The book weaves together memories of Mr. Kennicott’s childhood and his efforts to learn the “Goldberg Variations.” The experience lasted five years and yielded a half-dozen variations (of 30) that found their way into his fingers. Anyone who has ever struggled to master a piece of serious music will understand his description of the precarious balance this effort entails between freedom and control. Would-be performers will also read with interest Mr. Kennicott’s discussion of what it means to “know” a piece. He relates the “elusive sense of a yet deeper understanding lurking beneath the notes on the page. The musician asks himself: Have I understood it when I can play it? Or when I can play it flawlessly? Or when I have memorized it? Or when I can analyze its structure?” For all but the virtuoso, this pursuit can become a bottomless well of frustration and doubt.

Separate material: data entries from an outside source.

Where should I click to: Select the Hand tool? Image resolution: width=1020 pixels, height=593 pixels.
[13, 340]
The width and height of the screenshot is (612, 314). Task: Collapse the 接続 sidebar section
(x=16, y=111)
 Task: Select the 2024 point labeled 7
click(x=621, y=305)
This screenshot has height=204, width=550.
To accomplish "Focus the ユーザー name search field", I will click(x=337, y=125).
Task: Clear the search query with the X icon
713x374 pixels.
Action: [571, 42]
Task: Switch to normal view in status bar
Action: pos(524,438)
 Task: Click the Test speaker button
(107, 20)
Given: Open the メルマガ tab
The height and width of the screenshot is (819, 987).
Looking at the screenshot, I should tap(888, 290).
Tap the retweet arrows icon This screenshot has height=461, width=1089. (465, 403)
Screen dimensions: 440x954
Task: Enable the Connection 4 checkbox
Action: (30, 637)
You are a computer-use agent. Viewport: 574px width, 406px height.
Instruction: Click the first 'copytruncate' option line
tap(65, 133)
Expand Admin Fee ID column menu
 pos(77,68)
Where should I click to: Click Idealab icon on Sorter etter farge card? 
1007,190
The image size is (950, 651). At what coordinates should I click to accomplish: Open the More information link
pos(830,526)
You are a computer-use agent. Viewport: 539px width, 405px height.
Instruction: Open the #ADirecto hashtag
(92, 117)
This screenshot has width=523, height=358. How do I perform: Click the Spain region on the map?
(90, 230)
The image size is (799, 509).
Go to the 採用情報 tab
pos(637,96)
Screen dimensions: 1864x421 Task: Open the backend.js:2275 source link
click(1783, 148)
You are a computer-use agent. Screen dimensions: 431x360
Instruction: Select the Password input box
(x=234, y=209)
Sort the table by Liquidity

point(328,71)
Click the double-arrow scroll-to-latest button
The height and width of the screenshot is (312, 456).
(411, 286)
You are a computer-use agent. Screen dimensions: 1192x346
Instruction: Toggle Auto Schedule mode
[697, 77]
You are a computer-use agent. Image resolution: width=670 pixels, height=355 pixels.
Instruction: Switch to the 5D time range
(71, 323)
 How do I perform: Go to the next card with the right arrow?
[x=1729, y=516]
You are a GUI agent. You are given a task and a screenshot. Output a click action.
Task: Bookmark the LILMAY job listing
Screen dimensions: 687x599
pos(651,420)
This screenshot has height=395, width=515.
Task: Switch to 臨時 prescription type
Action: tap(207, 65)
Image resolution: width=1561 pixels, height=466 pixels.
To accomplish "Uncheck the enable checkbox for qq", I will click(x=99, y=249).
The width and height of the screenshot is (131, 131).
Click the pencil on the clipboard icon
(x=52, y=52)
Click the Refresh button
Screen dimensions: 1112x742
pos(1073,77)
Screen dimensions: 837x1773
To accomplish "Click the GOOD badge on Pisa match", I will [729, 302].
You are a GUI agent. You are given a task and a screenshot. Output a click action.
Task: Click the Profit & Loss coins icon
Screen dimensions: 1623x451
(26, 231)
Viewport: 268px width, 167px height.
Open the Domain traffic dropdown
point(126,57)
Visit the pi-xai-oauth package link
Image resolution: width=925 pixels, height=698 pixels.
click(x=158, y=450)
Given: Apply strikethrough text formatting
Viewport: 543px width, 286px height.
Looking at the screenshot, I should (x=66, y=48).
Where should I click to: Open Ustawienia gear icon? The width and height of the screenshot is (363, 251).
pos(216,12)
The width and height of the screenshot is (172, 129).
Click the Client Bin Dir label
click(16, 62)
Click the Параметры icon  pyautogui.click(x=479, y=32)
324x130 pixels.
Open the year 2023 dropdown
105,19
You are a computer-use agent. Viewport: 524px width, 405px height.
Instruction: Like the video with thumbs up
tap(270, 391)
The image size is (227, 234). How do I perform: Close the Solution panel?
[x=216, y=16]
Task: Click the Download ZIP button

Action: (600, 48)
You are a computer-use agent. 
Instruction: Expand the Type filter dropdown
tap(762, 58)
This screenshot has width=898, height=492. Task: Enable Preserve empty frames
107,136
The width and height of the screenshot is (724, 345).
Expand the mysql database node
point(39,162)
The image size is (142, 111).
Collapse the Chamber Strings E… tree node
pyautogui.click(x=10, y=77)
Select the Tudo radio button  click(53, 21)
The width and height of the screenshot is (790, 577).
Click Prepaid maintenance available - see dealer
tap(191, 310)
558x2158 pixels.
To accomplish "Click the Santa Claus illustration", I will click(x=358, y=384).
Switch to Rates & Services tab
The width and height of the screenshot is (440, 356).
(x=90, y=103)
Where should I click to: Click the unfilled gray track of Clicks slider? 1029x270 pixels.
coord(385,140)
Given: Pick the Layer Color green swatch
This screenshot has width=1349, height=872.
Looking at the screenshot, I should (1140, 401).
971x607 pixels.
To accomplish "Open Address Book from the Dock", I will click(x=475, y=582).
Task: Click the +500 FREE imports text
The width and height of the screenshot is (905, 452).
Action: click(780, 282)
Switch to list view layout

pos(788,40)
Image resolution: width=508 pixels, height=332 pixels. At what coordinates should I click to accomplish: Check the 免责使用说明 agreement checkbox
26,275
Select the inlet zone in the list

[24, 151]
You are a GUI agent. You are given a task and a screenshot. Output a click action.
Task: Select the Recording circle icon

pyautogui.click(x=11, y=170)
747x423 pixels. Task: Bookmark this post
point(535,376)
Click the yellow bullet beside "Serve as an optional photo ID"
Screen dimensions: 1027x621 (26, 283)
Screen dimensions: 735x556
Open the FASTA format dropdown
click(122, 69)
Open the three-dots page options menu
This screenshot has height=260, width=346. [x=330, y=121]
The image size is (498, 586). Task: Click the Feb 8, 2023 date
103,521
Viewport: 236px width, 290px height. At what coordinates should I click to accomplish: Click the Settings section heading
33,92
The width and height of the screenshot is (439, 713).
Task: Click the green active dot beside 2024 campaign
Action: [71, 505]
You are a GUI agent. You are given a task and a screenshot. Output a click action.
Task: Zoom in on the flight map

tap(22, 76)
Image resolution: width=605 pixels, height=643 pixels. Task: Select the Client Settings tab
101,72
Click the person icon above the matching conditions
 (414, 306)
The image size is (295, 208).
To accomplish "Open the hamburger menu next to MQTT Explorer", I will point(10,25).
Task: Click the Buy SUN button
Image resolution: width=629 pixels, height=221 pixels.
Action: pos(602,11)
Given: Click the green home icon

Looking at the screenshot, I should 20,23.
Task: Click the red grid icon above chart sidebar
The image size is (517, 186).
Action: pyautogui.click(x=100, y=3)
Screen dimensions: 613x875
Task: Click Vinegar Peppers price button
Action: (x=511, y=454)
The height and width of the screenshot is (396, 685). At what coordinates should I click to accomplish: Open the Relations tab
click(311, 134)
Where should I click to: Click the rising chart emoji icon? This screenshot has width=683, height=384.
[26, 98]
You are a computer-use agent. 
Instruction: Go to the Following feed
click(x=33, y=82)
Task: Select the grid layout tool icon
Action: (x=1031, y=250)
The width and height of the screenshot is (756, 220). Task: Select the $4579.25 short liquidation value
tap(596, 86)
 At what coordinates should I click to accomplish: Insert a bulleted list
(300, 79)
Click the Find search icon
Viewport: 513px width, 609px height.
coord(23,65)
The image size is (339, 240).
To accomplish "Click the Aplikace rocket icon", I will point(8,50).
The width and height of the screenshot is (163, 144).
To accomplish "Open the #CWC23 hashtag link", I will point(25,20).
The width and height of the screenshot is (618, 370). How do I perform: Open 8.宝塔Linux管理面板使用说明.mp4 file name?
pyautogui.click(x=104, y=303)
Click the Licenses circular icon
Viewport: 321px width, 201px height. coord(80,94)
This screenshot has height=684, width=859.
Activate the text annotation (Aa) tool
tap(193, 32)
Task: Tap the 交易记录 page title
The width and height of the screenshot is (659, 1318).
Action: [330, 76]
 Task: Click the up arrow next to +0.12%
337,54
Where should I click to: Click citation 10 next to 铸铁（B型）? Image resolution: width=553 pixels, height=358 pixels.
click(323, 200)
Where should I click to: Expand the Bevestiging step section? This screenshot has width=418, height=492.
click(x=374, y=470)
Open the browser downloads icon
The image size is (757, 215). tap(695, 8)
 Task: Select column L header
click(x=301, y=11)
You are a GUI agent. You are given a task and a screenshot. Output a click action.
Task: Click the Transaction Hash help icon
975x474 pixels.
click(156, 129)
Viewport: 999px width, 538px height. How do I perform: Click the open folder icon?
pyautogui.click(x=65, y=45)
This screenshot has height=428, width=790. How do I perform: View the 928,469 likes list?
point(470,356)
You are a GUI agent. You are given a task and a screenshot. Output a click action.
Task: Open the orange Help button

Such questions resonate particularly strongly in the case of Bach. The mathematical precision, the vast output across forms, the fearsome difficulty and harmonic innovations that anticipated music centuries in the future—these render Bach not merely an unknowable genius but a godlike one. The pianist Jeremy Denk once observed that, while other composers seemed to write novels, Bach wrote nonfiction. Yet Mr. Kennicott asserts that Bach, who was both industrious and devout, would have scoffed at the notion that his music was the product of divinity rather than craft. And regardless of the formal symmetry of Bach’s masterworks, Mr. Kennicott persuasively contends that the ear takes them one bar at a time, just like any composer’s.
The “Goldberg Variations” end by repeating the aria with which they begin: a simple song of exquisite loveliness. In this book’s context of time and loss, the aria is almost unbearably poignant, an emblem of the author’s return to his own past and his mother’s memory. Although the notes are the same both times, there is an ineffable change hearing them again at the end of the variations, as though one had been on a journey that encompassed life itself. “How much time would it take to really learn them?” Mr. Kennicott asks. “All the time I have, and even more.”